Ao reforçar o caráter arrecadatório do CARF, com a afirmação de que na dúvida sobre a legalidade da cobrança em um empate no julgamento, opta-se por continuar exigindo o tributo, dá-se peso diferente aos votos dos representantes dos contribuintes e representantes da Fazenda, afetando a paridade esperada do órgão. Soma-se a isto, a fragilidade e incerteza das decisões administrativas, que poderá decorrer da intenção do Ministro de possibilitar à Fazenda Nacional acesso ao Judiciário para rever os casos em que os contribuintes obtiveram êxito na discussão administrativa, em especial nos casos de tese reconhecida pelo Judiciário.

Por fim, a exclusão do ICMS dos créditos de PIS e COFINS na apuração não cumulativa quando da aquisição de mercadorias traz novamente a realidade brasileira: pressiona-se o judiciário para decidir a favor da fazenda, como ocorreu neste caso por mais de uma década, mas se perder, não tem problema, aumenta a arrecadação que resolve. Aqui haverá aumento dessas contribuições e se abrirão as portas para mais contencioso judicial porque a legislação prevê que os créditos serão calculados sobre o valor dos bens adquiridos.

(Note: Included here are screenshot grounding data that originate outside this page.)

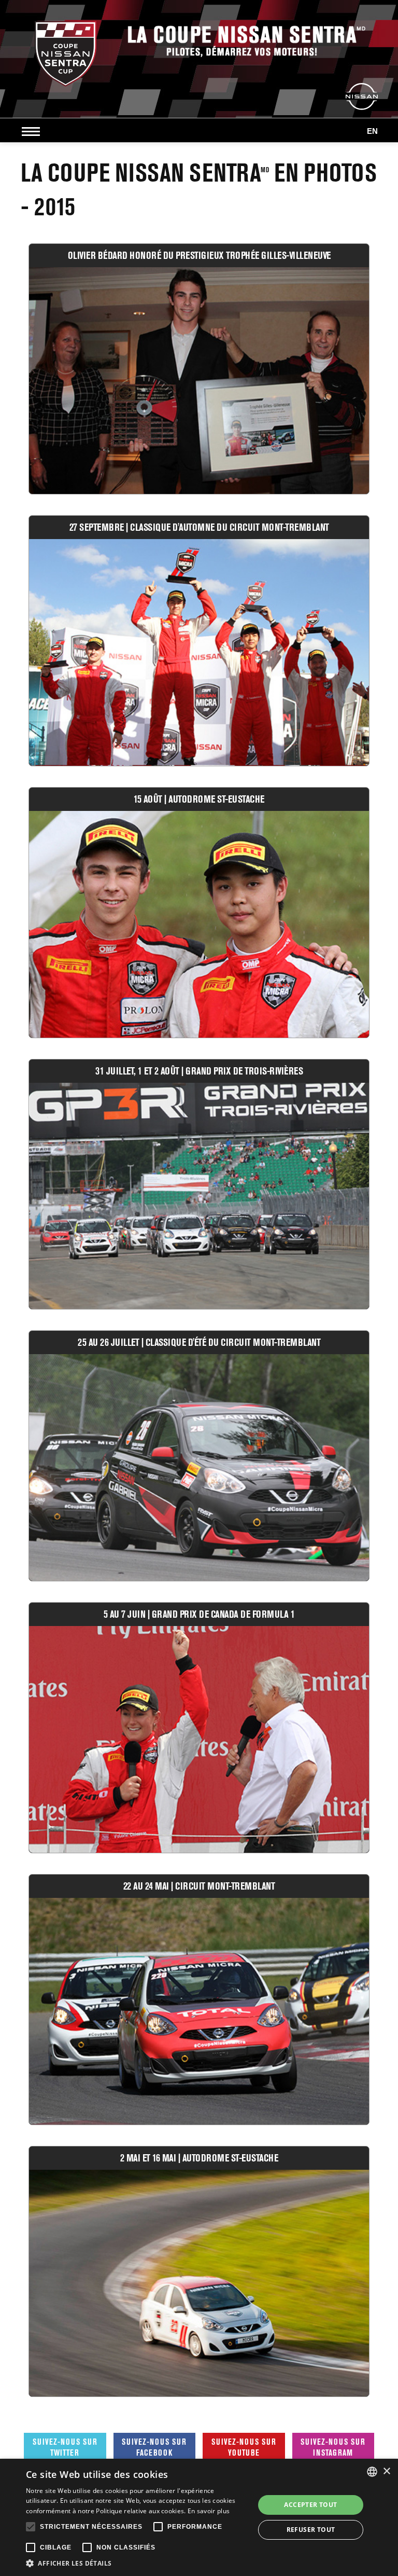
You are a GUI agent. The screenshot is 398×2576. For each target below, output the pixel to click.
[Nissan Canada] (362, 95)
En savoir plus (209, 2510)
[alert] (199, 2517)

Portanto, o nosso entendimento é de que o pacote de medidas de recuperação fiscal apesar de trazer alguns benefícios aos contribuintes opta por medidas arrecadatórias às custas de insegurança jurídica e aumento do contencioso judicial. Podem trazer alívio imediato no caixa do governo, mas não são soluções que resolverão de forma consistente e permanente o déficit fiscal.